▶ TASK DETAILS
Leaving out all pictures, return exactly the lines from the one that contains "Where should I" through the end of the data below.

▶ DATA FOR PROCESSING
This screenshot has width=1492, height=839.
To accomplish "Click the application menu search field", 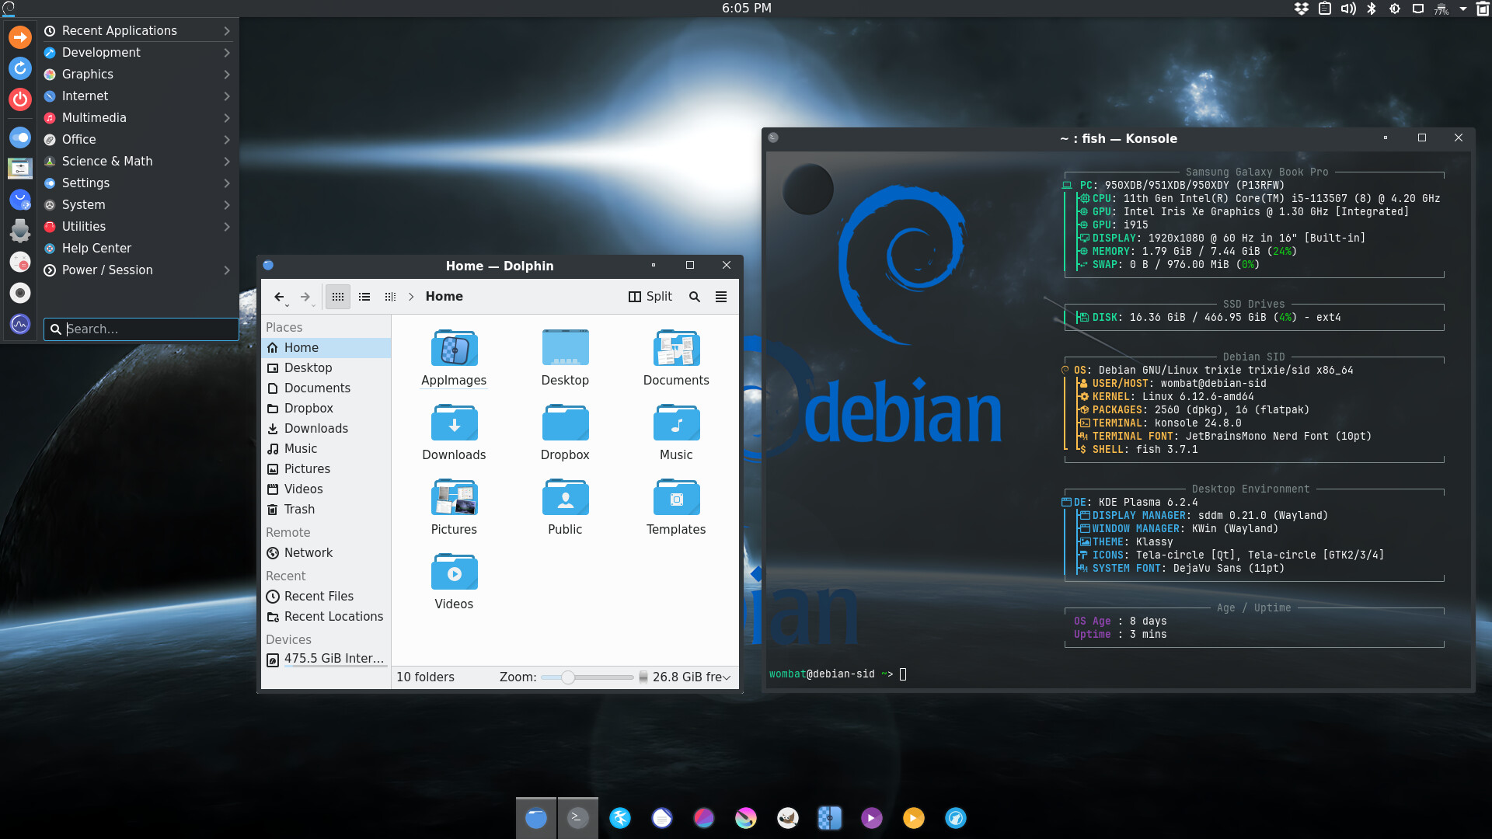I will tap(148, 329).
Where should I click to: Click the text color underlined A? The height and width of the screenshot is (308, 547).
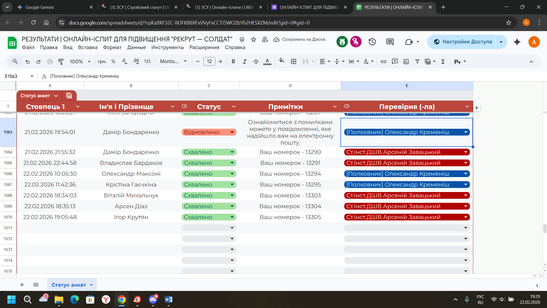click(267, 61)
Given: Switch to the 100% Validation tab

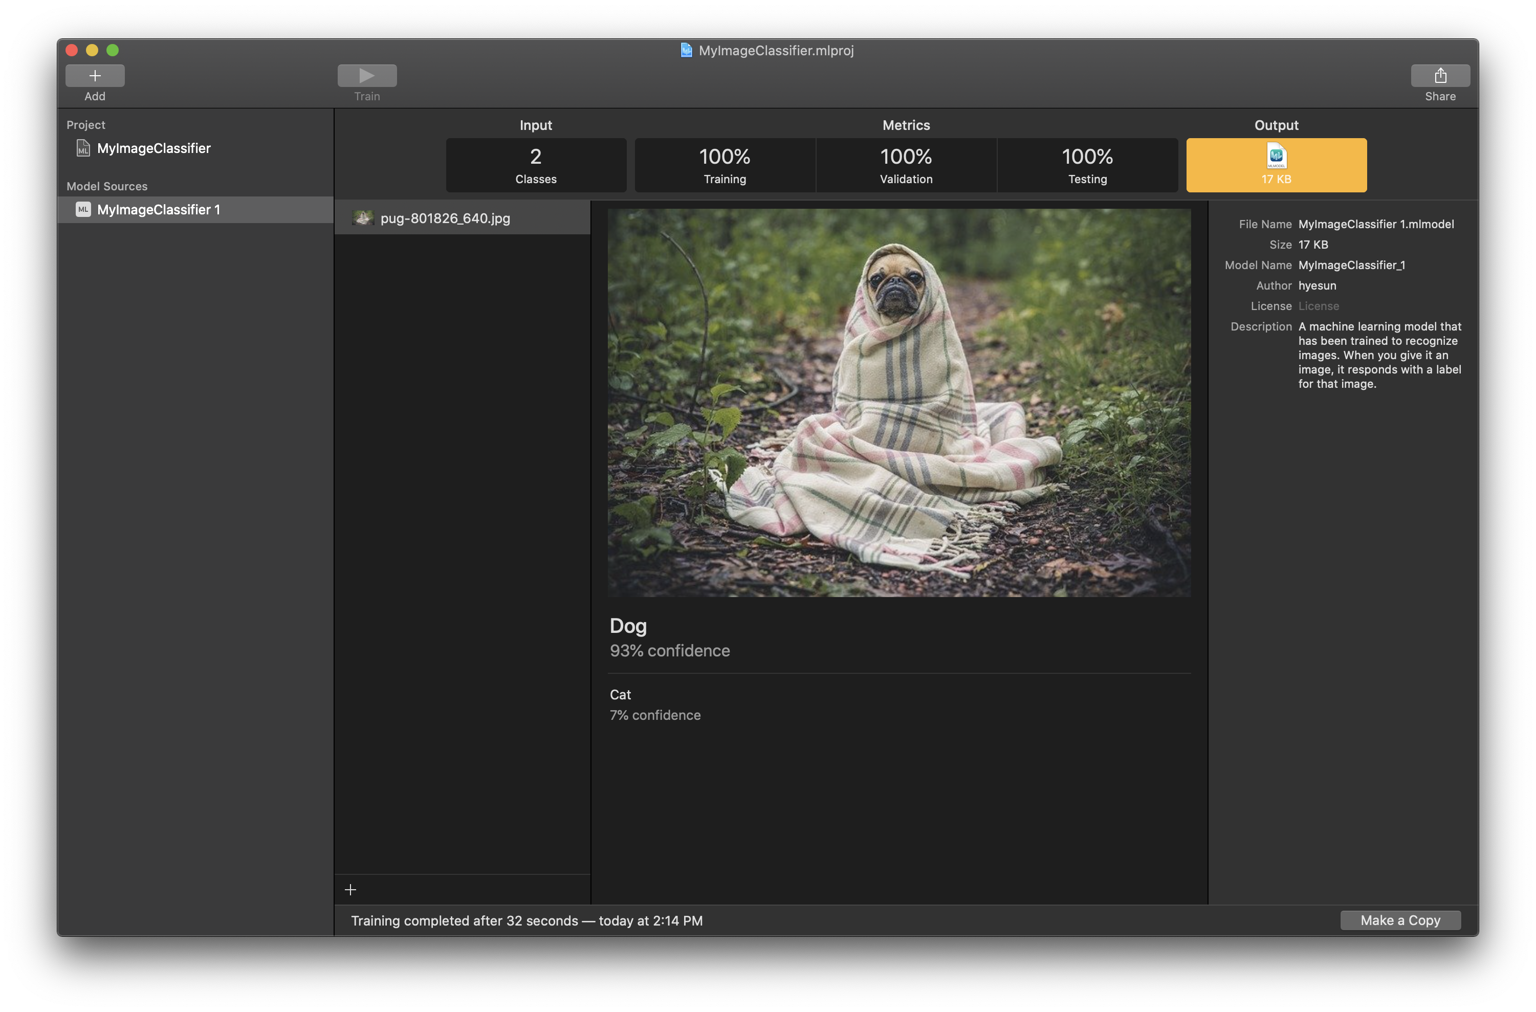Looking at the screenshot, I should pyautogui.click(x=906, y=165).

▶ OUTPUT BELOW
Where should I click to: Click the text color underlined A? The height and width of the screenshot is (308, 547).
click(267, 61)
Given: Switch to the 100% Validation tab

Looking at the screenshot, I should pyautogui.click(x=906, y=165).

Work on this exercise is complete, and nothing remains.